APPEL ASSOCIATES, LLC • 914.806.3632 Mobile • firstname.lastname@example.org
In early 2009, Wilkes Bashford, the iconic San Francisco based luxury, was facing bankruptcy and liquidation. The company had incurred major debt and was experiencing negative cash flow since the opening a large new store in Carmel , and in 2008 the financial crisis and recession hit the luxury sector hard, with sales decreasing over 40 percent.
By February 2009, the Company had payables averaging over a year old, the vendor community had cut off all shipments, the company’s credit facility was fully drawn down and the company was in violation of its bank covenants.
The lender was insisting that a financial advisor be brought in to evaluate operations and Mr. Appel was retained by the Board for this assignment. In 2 weeks he analyzed operations, and prepared a report for the Board evaluating the company’s operations and prospects, with recommendations on how to reduce expenses, stabilize operations and gain credibility with the bank and vendor community. The Board named Mr. Appel Interim CEO, and gave him full authority over day to day operations and all financial decisions. He was charged with formulating a new strategic business plan which the lender had requested as a condition to continuing to support the business. Within a week’s time, he presented the Plan to the Board, met with the lender, received their support and proceeded to implement the new plan. Wilkes Bashford , the founder and former CEO, was to work with Mr. Appel on merchandising , marketing planning and customer relations, and the excellent working relationship that he forged with Wilkes was key to preserving morale within the company and credibility with the customers.

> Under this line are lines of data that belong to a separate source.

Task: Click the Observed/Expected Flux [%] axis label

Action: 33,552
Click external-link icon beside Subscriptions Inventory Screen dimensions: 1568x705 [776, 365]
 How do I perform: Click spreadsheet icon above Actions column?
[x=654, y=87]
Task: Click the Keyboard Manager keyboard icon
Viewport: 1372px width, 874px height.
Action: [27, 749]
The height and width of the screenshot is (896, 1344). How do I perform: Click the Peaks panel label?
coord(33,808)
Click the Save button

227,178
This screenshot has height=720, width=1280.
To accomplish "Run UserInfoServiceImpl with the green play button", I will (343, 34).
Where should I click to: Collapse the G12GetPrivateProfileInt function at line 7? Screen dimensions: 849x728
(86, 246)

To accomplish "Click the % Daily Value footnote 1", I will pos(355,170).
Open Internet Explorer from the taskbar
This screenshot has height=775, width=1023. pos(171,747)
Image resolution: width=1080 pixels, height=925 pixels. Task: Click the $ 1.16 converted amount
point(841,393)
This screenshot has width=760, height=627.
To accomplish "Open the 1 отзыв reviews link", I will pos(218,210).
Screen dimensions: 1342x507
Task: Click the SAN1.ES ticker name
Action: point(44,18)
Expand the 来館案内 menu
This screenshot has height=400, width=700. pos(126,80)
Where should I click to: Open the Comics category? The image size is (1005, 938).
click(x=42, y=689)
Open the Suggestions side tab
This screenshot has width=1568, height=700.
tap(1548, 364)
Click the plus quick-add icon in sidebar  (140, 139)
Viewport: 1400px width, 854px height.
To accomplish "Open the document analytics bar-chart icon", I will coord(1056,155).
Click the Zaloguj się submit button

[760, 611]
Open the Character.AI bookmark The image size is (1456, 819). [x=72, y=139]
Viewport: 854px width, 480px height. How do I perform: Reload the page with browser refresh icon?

With no additional availability from the existing credit facility and no new merchandise, the company was rapidly running out of cash .Mr. Appel discovered millions of dollars of sale merchandise from previous seasons that was sitting in the distribution center. He immediately distributed this merchandise to the 4 retail stores and advertized an extension of the semi-annual warehouse sale, which provided needed cash to fund operations until an agreement could be made with the vendor community to resume shipments. The business plan was presented to the vendors and factors at a meeting in early April. The vendors agreed to the company’s proposal of a standstill in paying them for old receivables for an additional 12 months. They agreed to resume shipping on terms of 50% payment up front, payments weekly based on sales, and a true up at the end of 6 months. This agreement plus the proceeds from the warehouse sale provided fresh merchandise to jump start sales, and the needed runway to raise additional capital needed to fun operations for the fourth quarter.
An investment banker was engaged to raise capital that Spring and was unsuccessful. Efforts to raise capital from the existing owners, the major vendors as well as from high net worth customers were also unsuccessful. Mr. Appel then decided to reach out directly to the only logical buyer remaining, the Mitchell Family of Westport , Connecticut, who operated a highly successful specialty store chain whose vendor structure and customer profile was quite similar to that Wilkes Bashford. Mr. Appel had to convince the family to purchase an operation on the West Coast during the worst recession that ever confronted luxury retail but was able to prevail. He was able to arrange a sale of the company’s assets to Mitchell’s though a 363 sale in a Chapter 11 proceeding in late November 2009. In order for the sale to be consummated, the Carmel store was closed, and leases for both the flagship Sutter Street store and the Palo Alto location were renegotiated on much more favorable terms to the buyer.
Substantially all the store personnel were retained, and the Mitchells have successfully integrated Wilkes Bashford into the Mitchell family of stores. Both stores have been extensively renovated and the Wilkes Bashford business has recovered and prospered under the Mitchell ownership.